# Formal Verification of Ethereum 2.0 Part 1: Fixing the Array-Out-of-Bound Runtime Error

In part one of this series dedicated to Formal Verification of Ethereum 2.0, Joanne Fuller from the ConsenSys R&D illustrates how to locate, understand, and fix a subtle array-out-of-bound runtime error within the state transition component.

The Phase 0 Beacon Chain reference implementation describes the state machine that every Beacon node has to implement in the decentralised Ethereum 2.0 ecosystem. The reference implementation comprises three main sections:

1. State Transition,

2. Simple Serialize (SSZ) library, and

3. The Merkleise library.

The state transition is the most critical component and describes how the state is to be updated upon processing of a new block.

Below is research that supports how to locate, understand, and fix a subtle array-out-of-bound runtime error within the state transition component. This error is dependent on the number of active validators as summarised below and can therefore be fixed by imposing an upper bound on the number of active validators.

Number of active validators (V) | No array-out-of-bound error? |
---|---|

V ≤ 4,194,304 | ✅ |

4,194,304 < V < 4,196,352 | At least one input such that array-out-of-bound |

4,196,352 ≤ V | For all input array-out-of-bound |

Detecting this error would be difficult using any other strategy, e.g. code peer review or testing. In contrast, using formal verification, we can detect and fix the error, we are able to mathematically and mechanically prove the correctness of the fix which goes beyond what testing techniques can do. It is a technical blog (written in a tutorial style) with the aim to allow readers, even those not completely familiar with formal verification, to be able to understand how these techniques are useful in the blockchain context.

##### The Project

The project to formally verify Phase 0 of the Ethereum 2.0 Beacon Chain reference implementation using the verification-friendly language Dafny was complete earlier this year.

The primary goal was to formally verify the absence of runtime errors (under/overflows, array-out-of-bounds, division by zero) and our secondary goal (not covered in this blog) to prove functional correctness.

For a more detailed description of the whole project, you can refer to our paper *Formal Verification of the Ethereum 2.0 Beacon Chain*. To see the full project code, please refer to our GitHub repository: https://github.com/ConsenSys/eth2.0-dafny.

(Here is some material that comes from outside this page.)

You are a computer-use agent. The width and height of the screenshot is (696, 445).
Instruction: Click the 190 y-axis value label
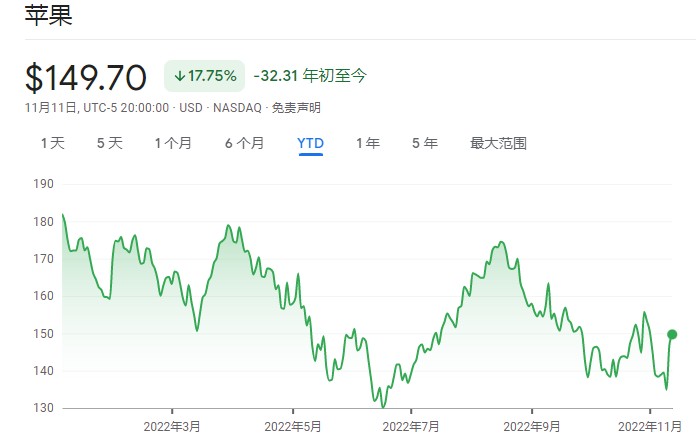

##### An Overview of the State Transition

Let’s begin with a simplified view of the Beacon Chain system (Figure 1). Time is logically divided into *epochs* and each epoch is then divided into a fixed number of *slots*. Blocks are associated with a particular slot; however a slot may be empty and therefore no block will be processed. As shown in Figure 1, the arrival of a block causes the state to change, as does the passing of an epoch boundary (even if no further blocks have arrived). This view of the system is a simplified one; please note that the `BeaconState`

is actually updated at every slot; but in the case of empty slots that aren’t at an epoch boundary, this update is simply an increment to the `slot`

field.

Now let’s consider the `state_transition`

; it governs how the `BeaconState`

is updated. The `state_transition`

is a complex procedure but at the highest level it comprises two distinct steps; `process_slots`

and then `process_block`

(Figure 2).

The `state_transition`

procedure is triggered when a new block arrives for a given slot. The first step (`process_slots`

) progresses the `BeaconState`

through any empty slots such that the state can *‘catch up’* from the last recorded block/slot to the current one. The `BeaconState`

is updated as each empty slot is processed (i.e. the slot field is incremented) and if the empty slot is an epoch boundary, additional processing occurs to implement, for example, justification and finalisation, the rewards and penalties, slashing, etc.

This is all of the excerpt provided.